> _WHAT YOU NEED TO DO_: With no line left out, restate the data word for word.

[Saved data entries]

┌──

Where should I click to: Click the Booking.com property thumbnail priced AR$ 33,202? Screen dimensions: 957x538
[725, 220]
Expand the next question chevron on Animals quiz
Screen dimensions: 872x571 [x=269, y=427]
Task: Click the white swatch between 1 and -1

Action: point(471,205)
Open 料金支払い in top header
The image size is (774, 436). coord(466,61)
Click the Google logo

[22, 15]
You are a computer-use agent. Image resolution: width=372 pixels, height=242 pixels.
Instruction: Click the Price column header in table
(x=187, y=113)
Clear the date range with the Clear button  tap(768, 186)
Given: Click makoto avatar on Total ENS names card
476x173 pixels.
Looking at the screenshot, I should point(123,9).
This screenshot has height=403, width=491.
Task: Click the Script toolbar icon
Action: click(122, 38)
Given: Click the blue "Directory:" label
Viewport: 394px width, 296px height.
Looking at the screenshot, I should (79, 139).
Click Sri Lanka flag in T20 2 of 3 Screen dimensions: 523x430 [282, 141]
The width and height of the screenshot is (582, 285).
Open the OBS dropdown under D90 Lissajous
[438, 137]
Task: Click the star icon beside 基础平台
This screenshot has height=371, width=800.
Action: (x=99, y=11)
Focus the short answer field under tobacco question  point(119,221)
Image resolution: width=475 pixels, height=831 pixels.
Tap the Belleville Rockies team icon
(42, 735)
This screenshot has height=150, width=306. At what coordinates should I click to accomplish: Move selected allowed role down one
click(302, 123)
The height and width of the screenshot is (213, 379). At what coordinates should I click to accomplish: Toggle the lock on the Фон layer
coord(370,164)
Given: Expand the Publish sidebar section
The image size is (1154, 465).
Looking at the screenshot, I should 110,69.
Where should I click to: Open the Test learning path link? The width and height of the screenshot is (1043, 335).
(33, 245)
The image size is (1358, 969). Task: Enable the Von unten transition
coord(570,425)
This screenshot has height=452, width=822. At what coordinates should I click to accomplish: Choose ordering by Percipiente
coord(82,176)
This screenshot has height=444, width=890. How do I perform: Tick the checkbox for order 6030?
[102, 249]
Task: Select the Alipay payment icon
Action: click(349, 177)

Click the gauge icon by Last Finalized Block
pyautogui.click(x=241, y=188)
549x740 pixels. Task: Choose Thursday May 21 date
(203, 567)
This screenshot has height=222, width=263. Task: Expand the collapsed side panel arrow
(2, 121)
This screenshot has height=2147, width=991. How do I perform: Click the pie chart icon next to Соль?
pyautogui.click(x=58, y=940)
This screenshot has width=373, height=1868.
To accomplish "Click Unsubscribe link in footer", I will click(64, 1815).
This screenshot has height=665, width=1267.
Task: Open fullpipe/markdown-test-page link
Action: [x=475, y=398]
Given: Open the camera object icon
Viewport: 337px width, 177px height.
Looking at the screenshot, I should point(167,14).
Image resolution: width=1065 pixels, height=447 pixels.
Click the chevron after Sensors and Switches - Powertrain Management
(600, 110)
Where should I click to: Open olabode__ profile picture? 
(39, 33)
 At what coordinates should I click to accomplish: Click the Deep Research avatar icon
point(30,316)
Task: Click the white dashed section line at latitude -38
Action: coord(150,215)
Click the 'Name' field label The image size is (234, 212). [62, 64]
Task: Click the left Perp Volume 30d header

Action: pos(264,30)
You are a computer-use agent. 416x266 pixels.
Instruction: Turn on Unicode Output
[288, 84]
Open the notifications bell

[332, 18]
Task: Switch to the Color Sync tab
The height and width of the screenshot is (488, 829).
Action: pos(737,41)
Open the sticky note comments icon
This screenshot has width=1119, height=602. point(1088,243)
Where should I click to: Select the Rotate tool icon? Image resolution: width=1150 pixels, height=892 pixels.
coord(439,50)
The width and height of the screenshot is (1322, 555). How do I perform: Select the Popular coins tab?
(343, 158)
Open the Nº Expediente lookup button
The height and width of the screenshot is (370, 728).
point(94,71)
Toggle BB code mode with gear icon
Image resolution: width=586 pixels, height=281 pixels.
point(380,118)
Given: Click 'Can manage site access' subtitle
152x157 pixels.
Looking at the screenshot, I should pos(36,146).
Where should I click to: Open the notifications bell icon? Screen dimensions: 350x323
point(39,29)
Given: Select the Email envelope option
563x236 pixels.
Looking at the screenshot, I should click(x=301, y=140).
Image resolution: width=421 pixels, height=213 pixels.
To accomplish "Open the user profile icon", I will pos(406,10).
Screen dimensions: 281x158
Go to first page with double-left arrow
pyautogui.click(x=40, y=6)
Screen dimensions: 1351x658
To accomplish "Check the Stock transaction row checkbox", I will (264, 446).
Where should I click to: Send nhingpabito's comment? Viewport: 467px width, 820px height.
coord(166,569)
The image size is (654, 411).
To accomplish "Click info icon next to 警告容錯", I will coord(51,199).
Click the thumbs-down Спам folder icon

└──

> _FINISHED TASK_:
Where should I click to: Click the Booking.com property thumbnail priced AR$ 33,202? Screen dimensions: 957x538
[725, 220]
Expand the next question chevron on Animals quiz
Screen dimensions: 872x571 [x=269, y=427]
Task: Click the white swatch between 1 and -1

Action: point(471,205)
Open 料金支払い in top header
The image size is (774, 436). coord(466,61)
Click the Google logo

[22, 15]
You are a computer-use agent. Image resolution: width=372 pixels, height=242 pixels.
Instruction: Click the Price column header in table
(x=187, y=113)
Clear the date range with the Clear button  tap(768, 186)
Given: Click makoto avatar on Total ENS names card
476x173 pixels.
Looking at the screenshot, I should point(123,9).
This screenshot has height=403, width=491.
Task: Click the Script toolbar icon
Action: click(122, 38)
Given: Click the blue "Directory:" label
Viewport: 394px width, 296px height.
Looking at the screenshot, I should (79, 139).
Click Sri Lanka flag in T20 2 of 3 Screen dimensions: 523x430 [282, 141]
The width and height of the screenshot is (582, 285).
Open the OBS dropdown under D90 Lissajous
[438, 137]
Task: Click the star icon beside 基础平台
This screenshot has height=371, width=800.
Action: (x=99, y=11)
Focus the short answer field under tobacco question  point(119,221)
Image resolution: width=475 pixels, height=831 pixels.
Tap the Belleville Rockies team icon
(42, 735)
This screenshot has height=150, width=306. At what coordinates should I click to accomplish: Move selected allowed role down one
click(302, 123)
The height and width of the screenshot is (213, 379). At what coordinates should I click to accomplish: Toggle the lock on the Фон layer
coord(370,164)
Given: Expand the Publish sidebar section
The image size is (1154, 465).
Looking at the screenshot, I should 110,69.
Where should I click to: Open the Test learning path link? The width and height of the screenshot is (1043, 335).
(33, 245)
The image size is (1358, 969). Task: Enable the Von unten transition
coord(570,425)
This screenshot has height=452, width=822. At what coordinates should I click to accomplish: Choose ordering by Percipiente
coord(82,176)
This screenshot has height=444, width=890. How do I perform: Tick the checkbox for order 6030?
[102, 249]
Task: Select the Alipay payment icon
Action: click(349, 177)

Click the gauge icon by Last Finalized Block
pyautogui.click(x=241, y=188)
549x740 pixels. Task: Choose Thursday May 21 date
(203, 567)
This screenshot has height=222, width=263. Task: Expand the collapsed side panel arrow
(2, 121)
This screenshot has height=2147, width=991. How do I perform: Click the pie chart icon next to Соль?
pyautogui.click(x=58, y=940)
This screenshot has width=373, height=1868.
To accomplish "Click Unsubscribe link in footer", I will click(64, 1815).
This screenshot has height=665, width=1267.
Task: Open fullpipe/markdown-test-page link
Action: [x=475, y=398]
Given: Open the camera object icon
Viewport: 337px width, 177px height.
Looking at the screenshot, I should point(167,14).
Image resolution: width=1065 pixels, height=447 pixels.
Click the chevron after Sensors and Switches - Powertrain Management
(600, 110)
Where should I click to: Open olabode__ profile picture? 
(39, 33)
 At what coordinates should I click to accomplish: Click the Deep Research avatar icon
point(30,316)
Task: Click the white dashed section line at latitude -38
Action: coord(150,215)
Click the 'Name' field label The image size is (234, 212). [62, 64]
Task: Click the left Perp Volume 30d header

Action: pos(264,30)
You are a computer-use agent. 416x266 pixels.
Instruction: Turn on Unicode Output
[288, 84]
Open the notifications bell

[332, 18]
Task: Switch to the Color Sync tab
The height and width of the screenshot is (488, 829).
Action: pos(737,41)
Open the sticky note comments icon
This screenshot has width=1119, height=602. point(1088,243)
Where should I click to: Select the Rotate tool icon? Image resolution: width=1150 pixels, height=892 pixels.
coord(439,50)
The width and height of the screenshot is (1322, 555). How do I perform: Select the Popular coins tab?
(343, 158)
Open the Nº Expediente lookup button
The height and width of the screenshot is (370, 728).
point(94,71)
Toggle BB code mode with gear icon
Image resolution: width=586 pixels, height=281 pixels.
point(380,118)
Given: Click 'Can manage site access' subtitle
152x157 pixels.
Looking at the screenshot, I should pos(36,146).
Where should I click to: Open the notifications bell icon? Screen dimensions: 350x323
point(39,29)
Given: Select the Email envelope option
563x236 pixels.
Looking at the screenshot, I should click(x=301, y=140).
Image resolution: width=421 pixels, height=213 pixels.
To accomplish "Open the user profile icon", I will pos(406,10).
Screen dimensions: 281x158
Go to first page with double-left arrow
pyautogui.click(x=40, y=6)
Screen dimensions: 1351x658
To accomplish "Check the Stock transaction row checkbox", I will (264, 446).
Where should I click to: Send nhingpabito's comment? Viewport: 467px width, 820px height.
coord(166,569)
The image size is (654, 411).
To accomplish "Click info icon next to 警告容錯", I will coord(51,199).
Click the thumbs-down Спам folder icon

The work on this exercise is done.